International Association
for Cryptologic Research

Homomorphic Encryption (HE) is one of the mainstream cryptographic tools used to enable secure outsourced computation. A typical task is secure matrix computation. Popular HE schemes are all based on the problem of Ring Learning with Errors (RLWE), where the messages are encrypted in a ring. In general, the ring dimension should be large to ensure security, which is often larger than the matrix size.
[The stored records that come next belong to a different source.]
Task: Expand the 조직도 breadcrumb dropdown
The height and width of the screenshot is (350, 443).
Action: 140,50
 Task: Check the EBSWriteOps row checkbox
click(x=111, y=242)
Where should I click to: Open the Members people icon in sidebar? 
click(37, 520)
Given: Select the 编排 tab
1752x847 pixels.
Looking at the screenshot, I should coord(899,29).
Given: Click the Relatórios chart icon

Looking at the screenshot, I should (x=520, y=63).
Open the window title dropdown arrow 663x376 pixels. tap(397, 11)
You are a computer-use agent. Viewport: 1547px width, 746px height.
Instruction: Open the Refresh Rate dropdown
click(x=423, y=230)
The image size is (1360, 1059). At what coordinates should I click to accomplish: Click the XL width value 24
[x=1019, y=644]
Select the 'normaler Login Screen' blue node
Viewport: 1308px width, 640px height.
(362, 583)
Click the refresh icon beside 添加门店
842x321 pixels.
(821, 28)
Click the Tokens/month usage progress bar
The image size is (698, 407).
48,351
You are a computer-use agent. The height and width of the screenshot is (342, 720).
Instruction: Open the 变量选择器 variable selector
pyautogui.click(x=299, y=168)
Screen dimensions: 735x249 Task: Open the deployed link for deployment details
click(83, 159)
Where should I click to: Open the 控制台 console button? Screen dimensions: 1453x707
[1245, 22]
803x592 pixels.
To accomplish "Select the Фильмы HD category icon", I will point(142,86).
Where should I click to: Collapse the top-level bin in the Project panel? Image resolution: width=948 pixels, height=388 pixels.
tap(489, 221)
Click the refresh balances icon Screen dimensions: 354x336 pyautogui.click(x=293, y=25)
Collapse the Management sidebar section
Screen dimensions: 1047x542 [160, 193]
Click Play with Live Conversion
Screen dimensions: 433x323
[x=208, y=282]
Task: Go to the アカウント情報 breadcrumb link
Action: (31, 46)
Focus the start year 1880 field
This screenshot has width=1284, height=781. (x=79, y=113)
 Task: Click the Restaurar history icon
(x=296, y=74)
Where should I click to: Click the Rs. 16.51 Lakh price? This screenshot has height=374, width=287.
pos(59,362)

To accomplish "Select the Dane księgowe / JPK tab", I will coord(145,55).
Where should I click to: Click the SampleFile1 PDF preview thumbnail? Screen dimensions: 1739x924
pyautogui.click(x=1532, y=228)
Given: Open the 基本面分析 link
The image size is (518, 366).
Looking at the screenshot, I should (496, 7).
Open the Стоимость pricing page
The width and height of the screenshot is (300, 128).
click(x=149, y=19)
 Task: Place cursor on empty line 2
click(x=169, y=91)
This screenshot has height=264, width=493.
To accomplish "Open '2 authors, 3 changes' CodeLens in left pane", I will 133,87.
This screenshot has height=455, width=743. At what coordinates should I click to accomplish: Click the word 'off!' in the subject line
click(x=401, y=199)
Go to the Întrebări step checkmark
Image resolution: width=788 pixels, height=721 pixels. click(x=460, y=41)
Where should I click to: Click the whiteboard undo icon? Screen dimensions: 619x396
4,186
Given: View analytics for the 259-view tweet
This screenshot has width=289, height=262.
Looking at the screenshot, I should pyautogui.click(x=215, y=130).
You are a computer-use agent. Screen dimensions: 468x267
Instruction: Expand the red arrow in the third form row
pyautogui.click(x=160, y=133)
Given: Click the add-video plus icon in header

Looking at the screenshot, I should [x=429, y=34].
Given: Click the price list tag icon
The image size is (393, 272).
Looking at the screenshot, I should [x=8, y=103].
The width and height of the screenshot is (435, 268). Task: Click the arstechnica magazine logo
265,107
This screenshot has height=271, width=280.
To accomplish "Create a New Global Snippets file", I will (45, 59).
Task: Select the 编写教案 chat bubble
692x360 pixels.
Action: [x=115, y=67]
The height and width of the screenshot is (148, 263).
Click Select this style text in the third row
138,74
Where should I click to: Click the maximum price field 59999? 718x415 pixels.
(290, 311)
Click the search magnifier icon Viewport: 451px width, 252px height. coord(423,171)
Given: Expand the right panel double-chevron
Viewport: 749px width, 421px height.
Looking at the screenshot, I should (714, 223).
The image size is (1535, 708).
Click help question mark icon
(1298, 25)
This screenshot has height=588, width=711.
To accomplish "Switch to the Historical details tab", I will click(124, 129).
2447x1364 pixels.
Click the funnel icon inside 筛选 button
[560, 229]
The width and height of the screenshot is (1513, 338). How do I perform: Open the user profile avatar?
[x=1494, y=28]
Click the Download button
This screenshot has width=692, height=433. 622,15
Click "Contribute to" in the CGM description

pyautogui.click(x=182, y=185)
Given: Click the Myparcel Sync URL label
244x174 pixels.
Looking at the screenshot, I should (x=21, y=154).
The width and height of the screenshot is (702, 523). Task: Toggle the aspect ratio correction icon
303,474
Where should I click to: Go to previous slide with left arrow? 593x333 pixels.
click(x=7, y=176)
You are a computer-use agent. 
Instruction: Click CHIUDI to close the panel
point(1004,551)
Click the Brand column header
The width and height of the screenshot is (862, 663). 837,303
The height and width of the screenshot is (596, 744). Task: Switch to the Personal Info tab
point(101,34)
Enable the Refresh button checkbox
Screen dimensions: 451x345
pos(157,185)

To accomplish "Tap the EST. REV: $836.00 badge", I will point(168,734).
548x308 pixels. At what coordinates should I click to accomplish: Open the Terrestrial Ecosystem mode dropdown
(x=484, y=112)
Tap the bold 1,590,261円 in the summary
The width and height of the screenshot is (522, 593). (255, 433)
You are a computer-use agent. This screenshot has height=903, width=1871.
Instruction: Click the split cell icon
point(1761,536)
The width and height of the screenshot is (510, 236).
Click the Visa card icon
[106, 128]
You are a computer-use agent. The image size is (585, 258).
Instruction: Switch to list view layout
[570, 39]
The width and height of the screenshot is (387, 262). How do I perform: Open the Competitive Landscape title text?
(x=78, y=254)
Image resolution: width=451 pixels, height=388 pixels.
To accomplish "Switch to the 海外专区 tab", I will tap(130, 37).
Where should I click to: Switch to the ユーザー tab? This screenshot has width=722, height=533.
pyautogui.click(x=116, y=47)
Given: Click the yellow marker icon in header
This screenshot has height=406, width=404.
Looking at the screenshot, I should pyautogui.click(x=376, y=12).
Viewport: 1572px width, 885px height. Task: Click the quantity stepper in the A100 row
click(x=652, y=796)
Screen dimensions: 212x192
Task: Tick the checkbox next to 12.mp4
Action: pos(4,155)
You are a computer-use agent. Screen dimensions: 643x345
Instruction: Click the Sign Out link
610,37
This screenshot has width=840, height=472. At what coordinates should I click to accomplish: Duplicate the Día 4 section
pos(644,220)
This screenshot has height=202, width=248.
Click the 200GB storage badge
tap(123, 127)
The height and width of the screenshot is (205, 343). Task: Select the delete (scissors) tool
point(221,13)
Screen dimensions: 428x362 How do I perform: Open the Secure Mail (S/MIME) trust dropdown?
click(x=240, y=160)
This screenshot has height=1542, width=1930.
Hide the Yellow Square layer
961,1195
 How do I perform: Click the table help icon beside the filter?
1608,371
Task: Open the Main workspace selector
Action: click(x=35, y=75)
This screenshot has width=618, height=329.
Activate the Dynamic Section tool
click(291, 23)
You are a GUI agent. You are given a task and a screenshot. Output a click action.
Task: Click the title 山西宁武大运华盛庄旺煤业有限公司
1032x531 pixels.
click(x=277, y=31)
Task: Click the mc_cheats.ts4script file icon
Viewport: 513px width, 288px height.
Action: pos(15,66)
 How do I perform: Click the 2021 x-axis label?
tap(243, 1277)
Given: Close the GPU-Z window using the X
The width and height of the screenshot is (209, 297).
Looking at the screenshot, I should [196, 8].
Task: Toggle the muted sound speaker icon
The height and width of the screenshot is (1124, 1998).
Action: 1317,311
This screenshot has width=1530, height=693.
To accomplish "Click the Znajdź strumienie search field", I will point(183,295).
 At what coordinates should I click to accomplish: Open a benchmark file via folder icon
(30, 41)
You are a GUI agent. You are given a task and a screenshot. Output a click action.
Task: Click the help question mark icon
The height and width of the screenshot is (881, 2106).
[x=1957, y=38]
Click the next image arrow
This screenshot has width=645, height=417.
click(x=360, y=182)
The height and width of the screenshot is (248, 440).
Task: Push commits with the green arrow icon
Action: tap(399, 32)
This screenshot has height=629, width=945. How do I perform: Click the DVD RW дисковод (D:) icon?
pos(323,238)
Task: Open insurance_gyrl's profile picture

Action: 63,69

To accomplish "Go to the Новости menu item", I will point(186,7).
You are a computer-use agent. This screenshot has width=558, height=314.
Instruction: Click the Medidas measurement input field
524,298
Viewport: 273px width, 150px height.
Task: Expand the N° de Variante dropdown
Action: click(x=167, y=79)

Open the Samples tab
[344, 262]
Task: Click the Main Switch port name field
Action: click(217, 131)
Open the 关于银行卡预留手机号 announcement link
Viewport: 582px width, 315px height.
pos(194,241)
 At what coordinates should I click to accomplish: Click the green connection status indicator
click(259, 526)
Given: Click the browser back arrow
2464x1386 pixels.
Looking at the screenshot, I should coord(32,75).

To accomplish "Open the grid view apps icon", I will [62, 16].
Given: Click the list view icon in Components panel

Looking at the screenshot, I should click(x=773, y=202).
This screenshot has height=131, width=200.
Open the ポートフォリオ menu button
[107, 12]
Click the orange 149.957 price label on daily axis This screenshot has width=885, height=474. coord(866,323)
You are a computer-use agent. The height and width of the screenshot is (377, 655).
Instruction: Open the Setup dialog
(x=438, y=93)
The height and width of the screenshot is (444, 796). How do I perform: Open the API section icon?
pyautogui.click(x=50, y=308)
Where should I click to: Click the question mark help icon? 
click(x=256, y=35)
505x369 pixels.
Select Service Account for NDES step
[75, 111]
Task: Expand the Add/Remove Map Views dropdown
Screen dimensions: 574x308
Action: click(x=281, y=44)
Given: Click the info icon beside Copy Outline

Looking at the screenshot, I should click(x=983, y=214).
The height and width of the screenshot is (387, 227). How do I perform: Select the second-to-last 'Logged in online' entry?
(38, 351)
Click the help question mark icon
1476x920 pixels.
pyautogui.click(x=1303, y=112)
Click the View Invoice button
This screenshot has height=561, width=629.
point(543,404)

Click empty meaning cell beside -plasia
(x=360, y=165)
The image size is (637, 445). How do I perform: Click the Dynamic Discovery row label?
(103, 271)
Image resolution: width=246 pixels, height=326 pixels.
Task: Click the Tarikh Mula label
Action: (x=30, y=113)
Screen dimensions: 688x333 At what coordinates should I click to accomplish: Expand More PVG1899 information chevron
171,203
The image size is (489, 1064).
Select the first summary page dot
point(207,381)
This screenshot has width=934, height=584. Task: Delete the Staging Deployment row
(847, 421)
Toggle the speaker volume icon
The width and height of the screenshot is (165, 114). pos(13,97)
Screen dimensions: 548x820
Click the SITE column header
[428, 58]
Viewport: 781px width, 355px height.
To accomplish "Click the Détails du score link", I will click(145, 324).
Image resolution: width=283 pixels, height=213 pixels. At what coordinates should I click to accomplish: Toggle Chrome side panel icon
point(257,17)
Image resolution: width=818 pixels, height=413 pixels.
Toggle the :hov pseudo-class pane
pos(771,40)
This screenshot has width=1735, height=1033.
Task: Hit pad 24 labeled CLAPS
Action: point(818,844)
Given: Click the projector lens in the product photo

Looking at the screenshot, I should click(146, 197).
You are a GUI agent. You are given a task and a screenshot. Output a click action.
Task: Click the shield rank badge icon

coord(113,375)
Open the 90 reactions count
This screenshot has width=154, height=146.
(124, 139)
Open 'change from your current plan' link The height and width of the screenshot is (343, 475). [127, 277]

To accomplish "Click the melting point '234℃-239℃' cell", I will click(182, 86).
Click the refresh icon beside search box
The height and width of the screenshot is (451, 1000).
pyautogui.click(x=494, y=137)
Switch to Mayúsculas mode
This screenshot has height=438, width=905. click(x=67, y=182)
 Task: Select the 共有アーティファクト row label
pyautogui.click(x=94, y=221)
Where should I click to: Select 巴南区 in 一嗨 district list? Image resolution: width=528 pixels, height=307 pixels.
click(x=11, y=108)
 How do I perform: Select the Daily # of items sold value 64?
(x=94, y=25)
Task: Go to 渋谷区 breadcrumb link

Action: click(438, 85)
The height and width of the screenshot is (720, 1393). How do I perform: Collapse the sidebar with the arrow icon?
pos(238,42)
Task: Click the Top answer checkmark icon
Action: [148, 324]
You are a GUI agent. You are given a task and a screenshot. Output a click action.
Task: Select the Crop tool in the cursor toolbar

Hence, exploiting the ring structure to make fast homomorphic matrix computation has been an important topic in HE. In this paper, we present a new framework for encoding a matrix and performing multiplication on encrypted matrices. The new framework requires fewer basic homomorphic operations for matrix multiplication. Suppose that the ring dimension is $n$ and the matrix size is $d\times d$ with $d= n^{\rho}$. (1) In the compact case where $\rho \leq \frac{1}{3}$, the multiplication of two encrypted matrices requires $\tilde{O}(1)$ basic homomorphic operations, which include plaintext-ciphertext multiplications, ciphertext-ciphertext multiplications, and homomorphic Galois automorphisms. (2) In the large sized case where $\rho> \frac{1}{3}$, our new method requires $O\big(d^{(1 - \frac{1}{3\rho})\cdot \log_2 7 }\big)$ basic homomorphic operations, which is better than all existing methods. In addition, the new framework reduces the communication cost, since it requires fewer key-switching keys. The number of key-switching keys is reduced from $O(d)$ to $O(\log d)$.